Our team hasn't decided on a representation yet, so the statements
below are my own thoughts/ideas.
The problem is that aggregates typically need to be materialized
in memory; since that memory is completely abstracted out by
FCAs, they're actually a very leaky abstraction. Handling them
well is just a lot of added complexity for every consumer of IR.
That's why we try to minimize their use outside of places where
they're really required.
Yes, but they are not always materialized, for example, when passed in
registers. If the front-end needs to take the address of the
aggregate, it can generate an alloca/store pair. Optimizing out the
alloca/store (in cases where the aggregate was already materialized on
the stack) could be a peephole optimization done in llc.

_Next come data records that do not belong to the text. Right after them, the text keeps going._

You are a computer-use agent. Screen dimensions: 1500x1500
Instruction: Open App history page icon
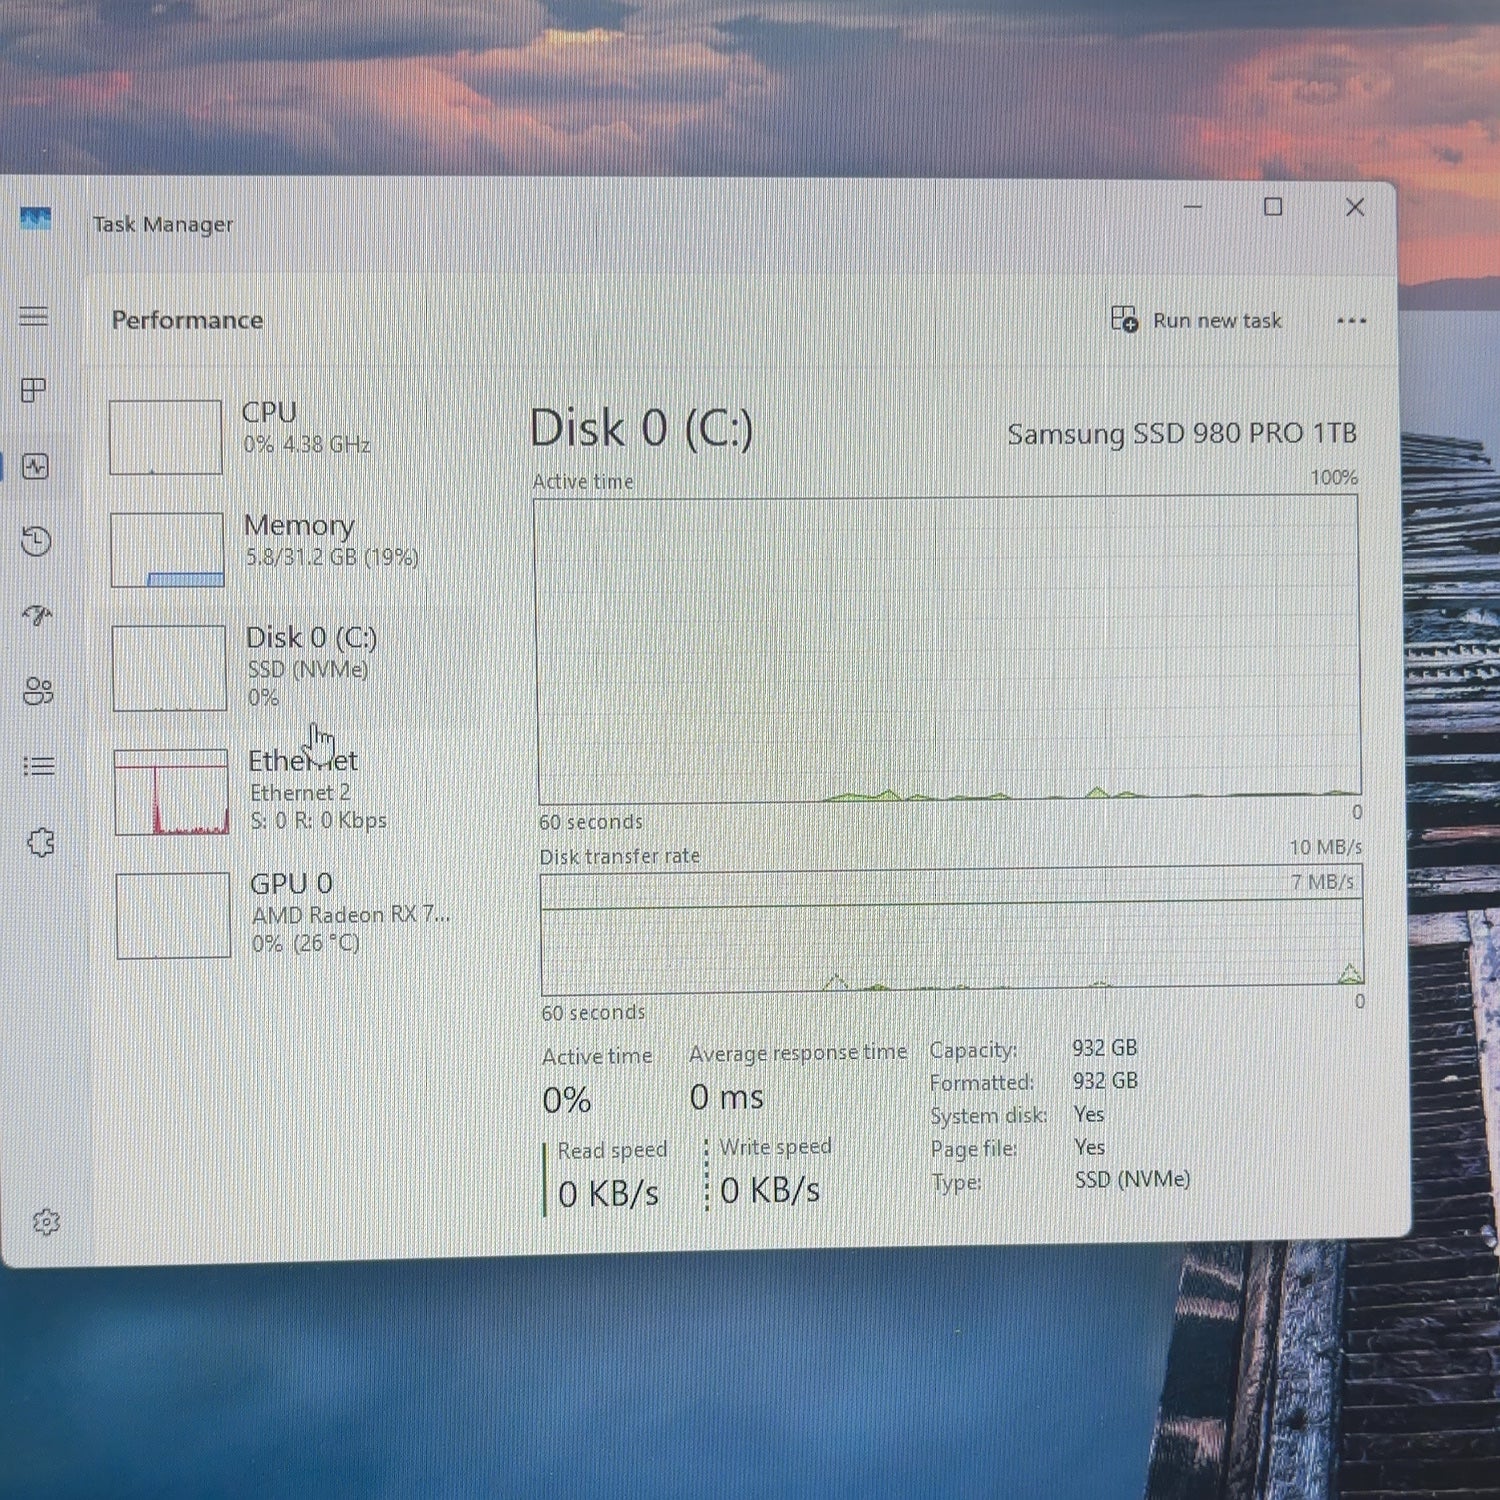pyautogui.click(x=36, y=541)
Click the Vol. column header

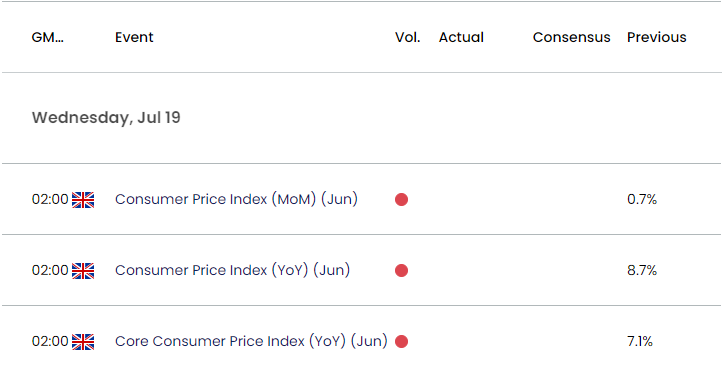coord(408,37)
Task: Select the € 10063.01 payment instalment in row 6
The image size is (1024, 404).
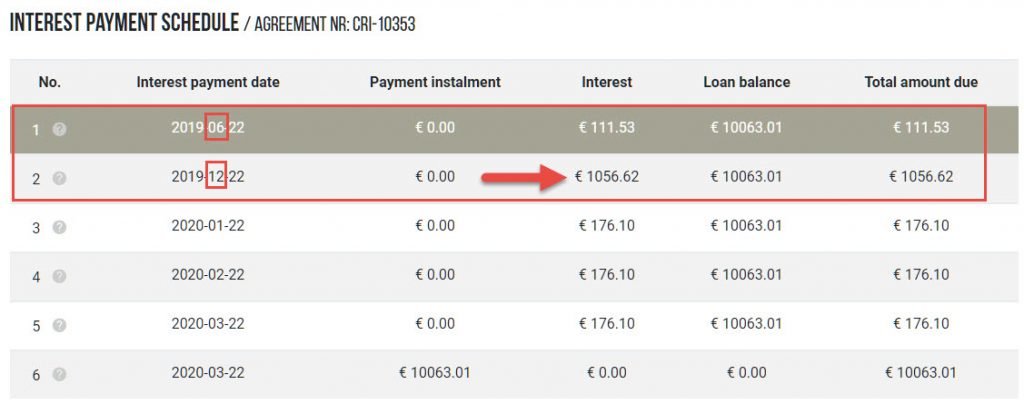Action: tap(435, 373)
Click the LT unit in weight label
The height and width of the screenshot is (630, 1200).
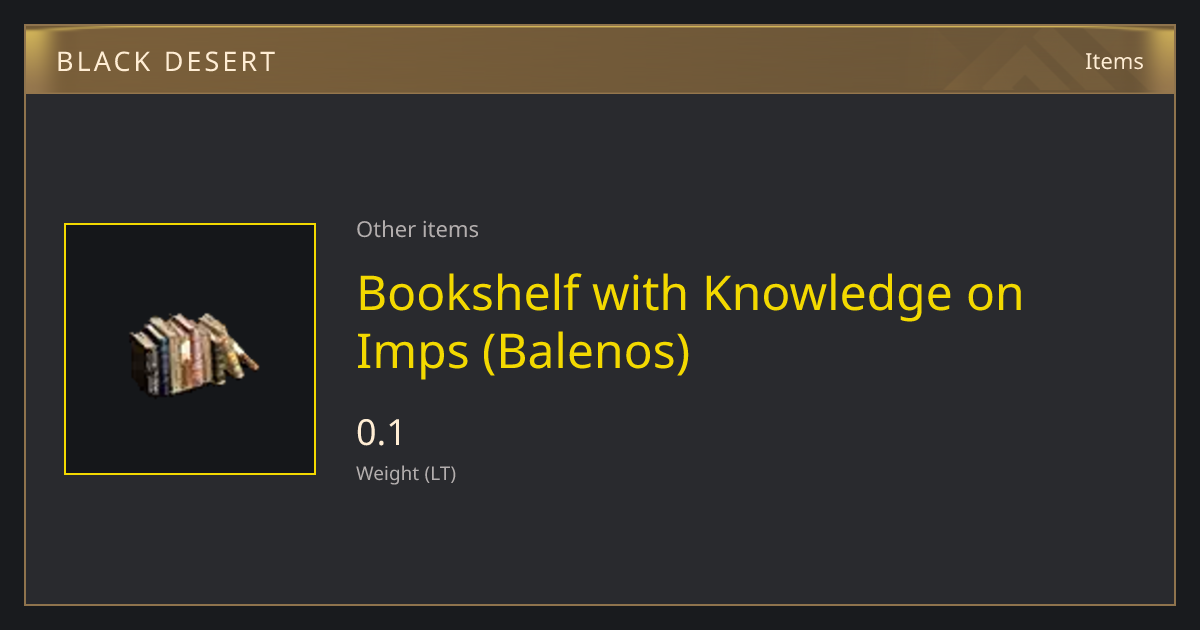click(440, 473)
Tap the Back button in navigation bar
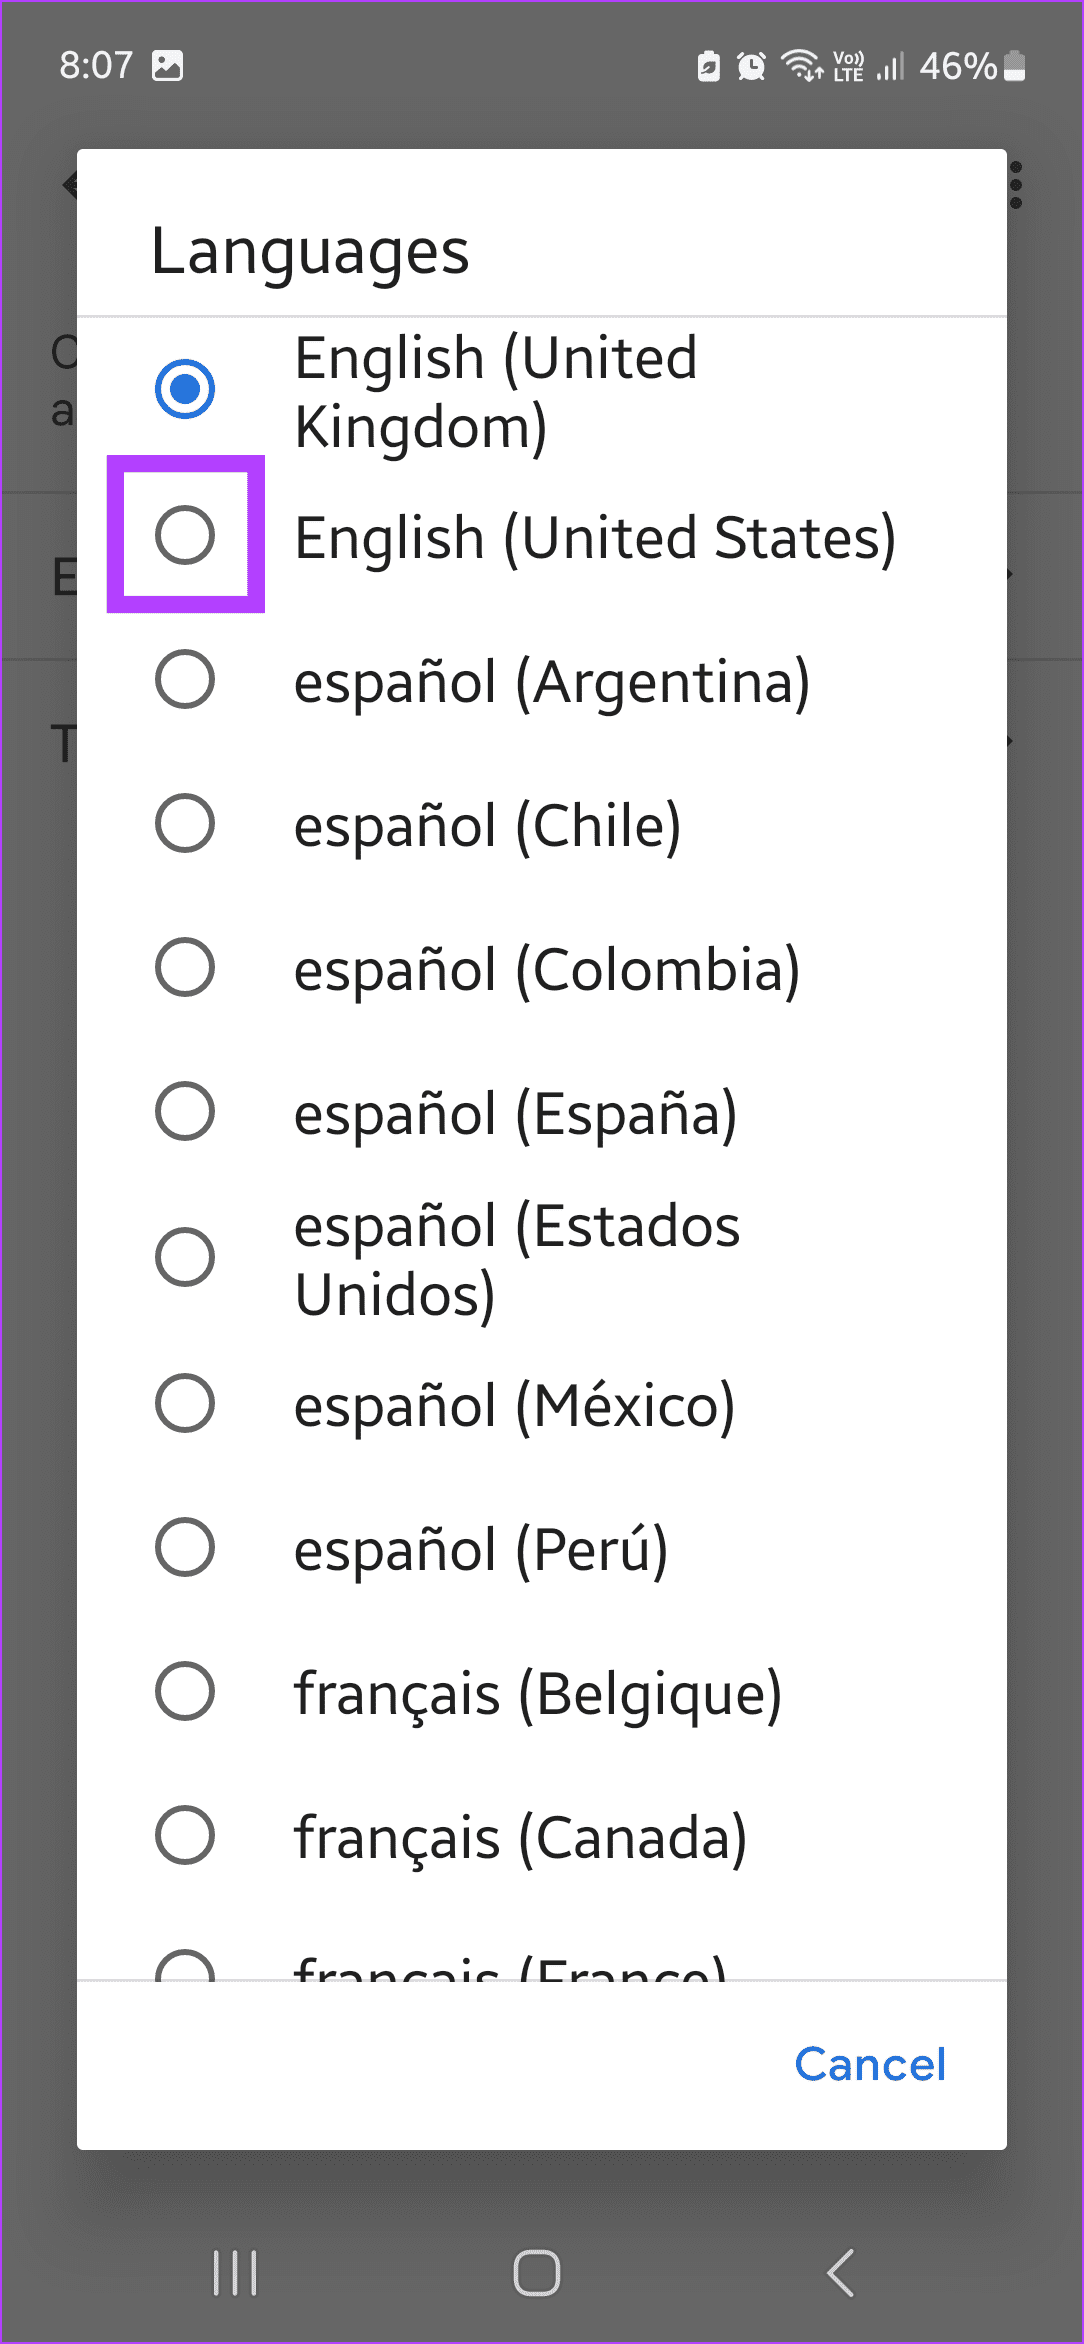1084x2344 pixels. 840,2271
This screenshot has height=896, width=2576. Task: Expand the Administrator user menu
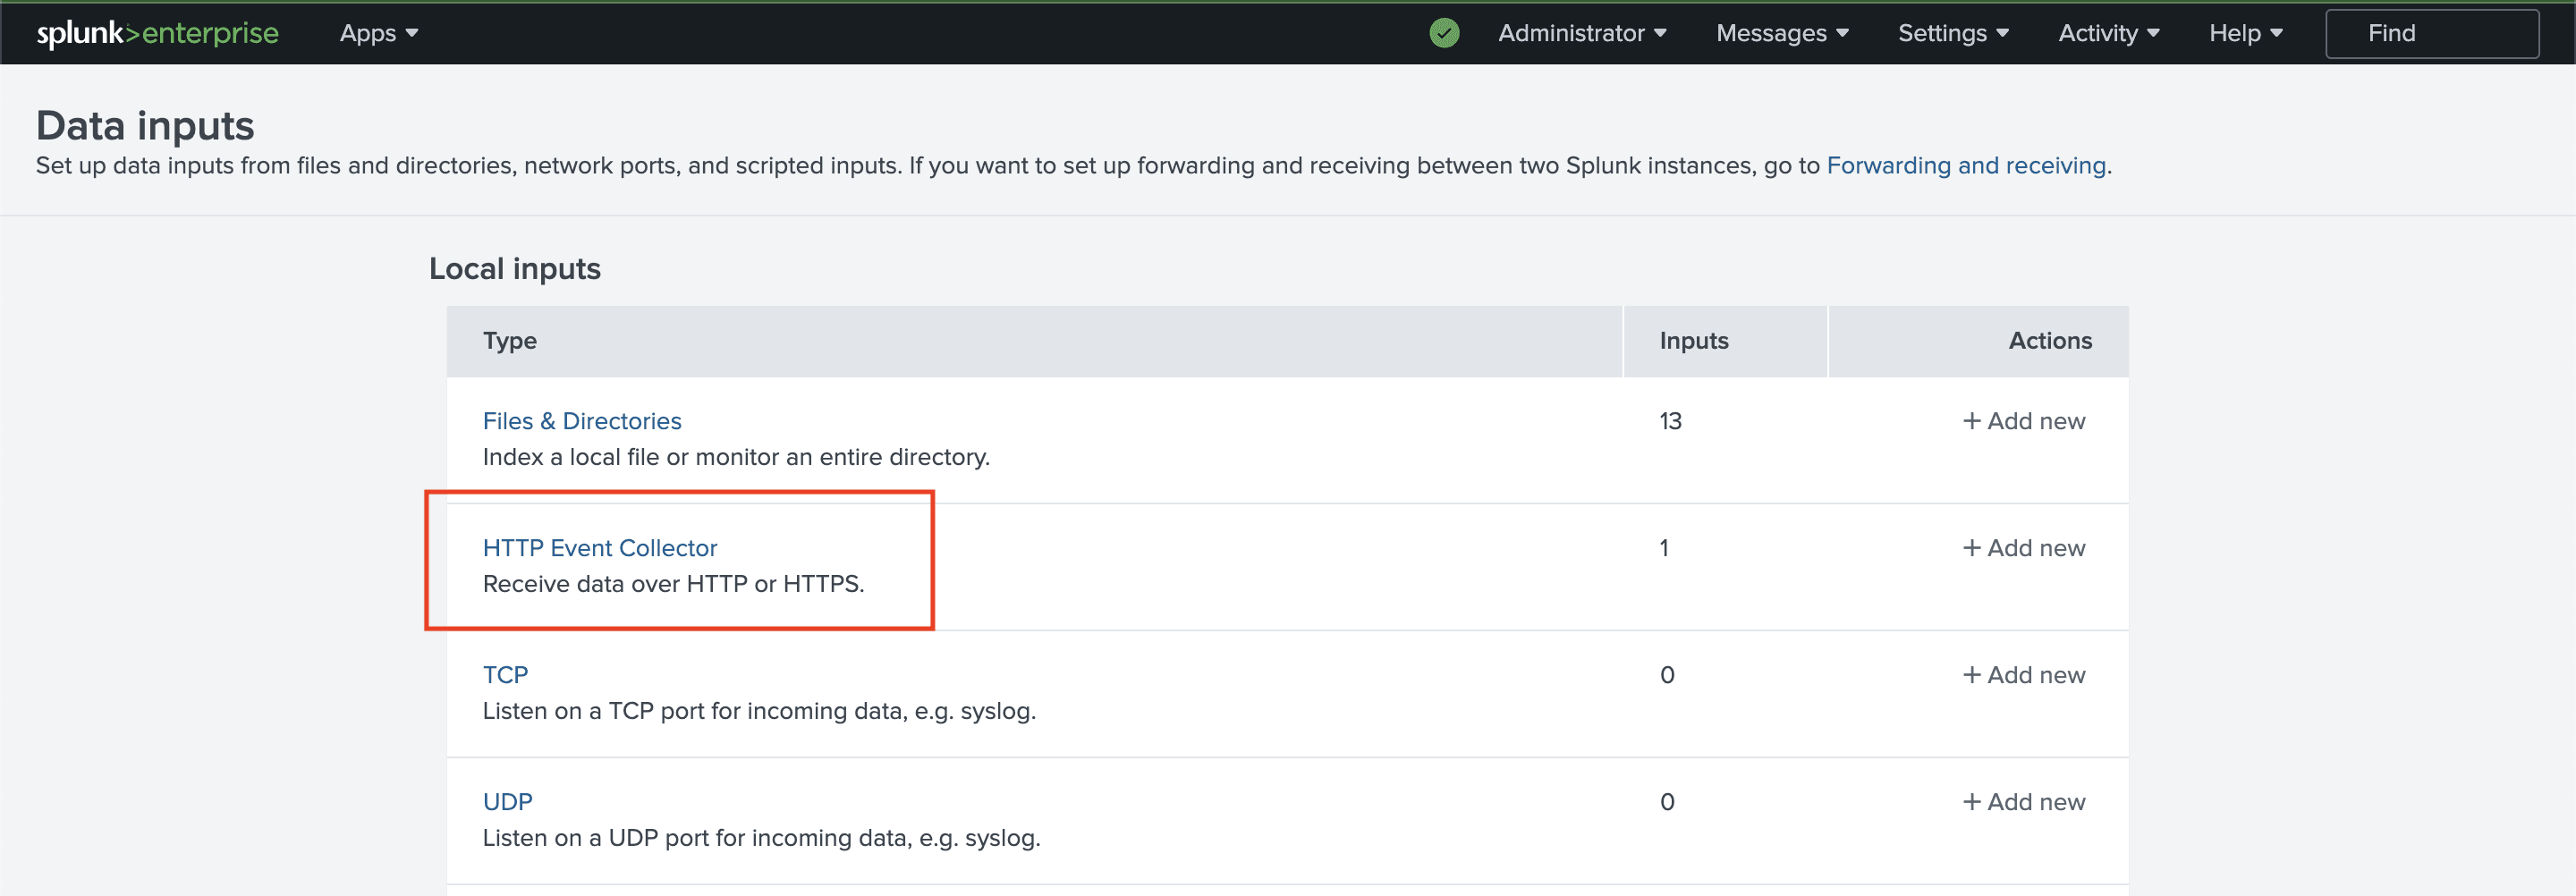tap(1581, 33)
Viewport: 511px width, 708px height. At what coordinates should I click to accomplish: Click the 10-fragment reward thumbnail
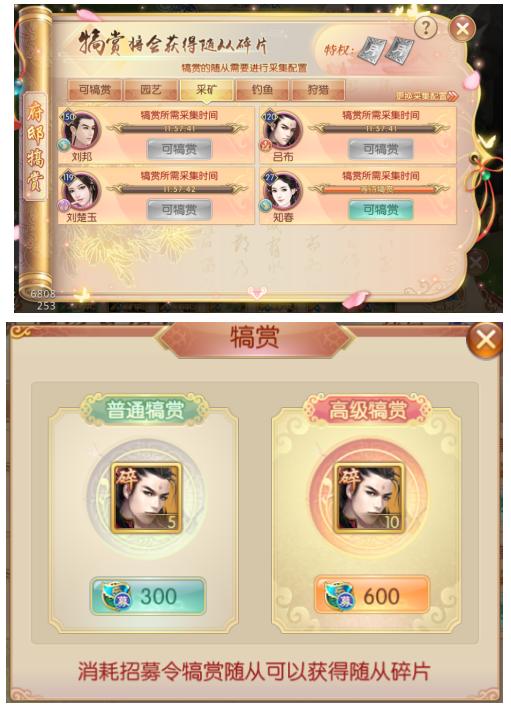pyautogui.click(x=368, y=498)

LLVM IR is not a high-level representation. "LL" is right there
in the name. If it's critical that you maintain exact compatibility
with your platform ABI for arbitrary types, you are signing yourselves
up for preserving full C type information through a representation
that does not naturally do so. Go ahead and read the rules for
passing a struct on x86-64 if you don't see the complexity here.
The IR is already "tainted" with ABI/C type system hints which are not
required for correct execution of the bitcode (e.g. "byval", "sret",
"zext/sext"). I don't see a problem with making this relation more
formal, to include a little extra type information.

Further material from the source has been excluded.